After long professional careers, Vancouver couple sell off everything and head for retirement in Cuenca

Sep 27, 2011 | 0 comments

It's the sort of thing most people fantasize about while stuck in yet-another rush-hour back-up: chucking it all and moving to a tropical country.

For Barb and John Porter, it's more than fantasy — come October, the Burnaby couple will be in their new home in Ecuador, South America, fulfilling their retirement dreams after many years of planning.

The pair have spent the last several weeks holding one garage sale after another to rid themselves of the vast majority of their worldly possessions — everything from couches, to dining room suites, bedding and kitchen wares, art, and yard tools. Their two cars haven't sold yet, but they expect them to soon.

"We are not taking much at all. Shipping is outrageously expensive and there is pretty well everything available at the other end," says John. "Furniture, for example, is often of fantastic quality and available at very good prices."

In all, says Barb, they'll be taking along just what fits in two suitcases apiece — later, a few boxes will be shipped down with "extremely precious" personal items.

Getting rid of it all piece by piece is both difficult and enjoyable, the pair say.

John says there's a certain feeling of freedom in getting rid of all the "stuff", but Barb notes that there can be an emotional attachment to things you've had a long time.

"For some things there is a stronger emotional attachment that needs to be severed first, and once you detach, it's easy."

But, with time ticking down and lots still to do, both agree that it's just plain stressful at the moment.

"With each sale we have, lots has sold, but there is still more," says Barb.

The pair are planning to have a special party this weekend with friends and family to say goodbye, though they do plan to return regularly to visit.

"We also hope that (they) will come visit us and discover a taste of Ecuador," says John.

The pair left Sept. 24 for a week in Mazatlan, before arriving in Cuenca.

Their method for choosing their new home was methodical and organized – but in the end, it came down to a gut feeling.

"Why Cuenca? Because we fell in love with it, just over a year ago when we visited. We chose the location via our heart and our eyes and other senses," says John.

He explains they had five criteria for picking their retirement home: cost of living, weather, availability of quality health care, safety and friendliness.

"Cuenca excels in all of them, but we explored to quite a few places directly after doing lots of research online, too," says John.

Barb says that many places sounded great after research, but visiting in person helped narrow the search.

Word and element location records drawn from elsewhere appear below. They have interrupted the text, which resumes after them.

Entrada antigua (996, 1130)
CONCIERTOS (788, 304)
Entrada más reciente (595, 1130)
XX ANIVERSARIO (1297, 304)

They plan to rent first, and spend some time there to ensure it's the right fit for them. But both are confident that they've found their new home-away-from-home.

Cuenca, the capital city of the Azuay province, is in southern Ecuador, and has a population of over 600,000. The country was home to the ancient Incan Empire, and was later conquered by Spain, before gaining independence in the late 1800s.

The climate varies by area, but one thing is a near-constant: thanks to its location near the equator, there is little variation in sunset and sunrise through the year. In other words, no more dark winter mornings; sunrise happens at about 6 a.m., every day, while sunset takes place about 12 hours later, at 6 p.m., give or take a few minutes.

After 20 years living in Burnaby – with John working as a salesman and Barb as an elementary school teacher – they're in for a big change.

But they're excited for it. Planning the move has occupied the majority of their retirement so far leaving time to "kick back and sunbathe yet" says Barb.

The pair say that what they will miss most is the people, friends and relatives, and particularly their grown children, but hope that technology will help alleviate that.

"We live in a day when tools like Skype, email, texting and so on make communicating relatively easy and inexpensive, even from a great distance," says John.

"What we are most excited about is that, instead of sitting in rocking chairs and whittling wood, we will be embracing a new language and discovering a fascinating new culture, which is so different from ours here, and new volunteer opportunities."

They are hoping to set up a blog for family and friends to follow their adventure, and have promised to send updates of their adventures.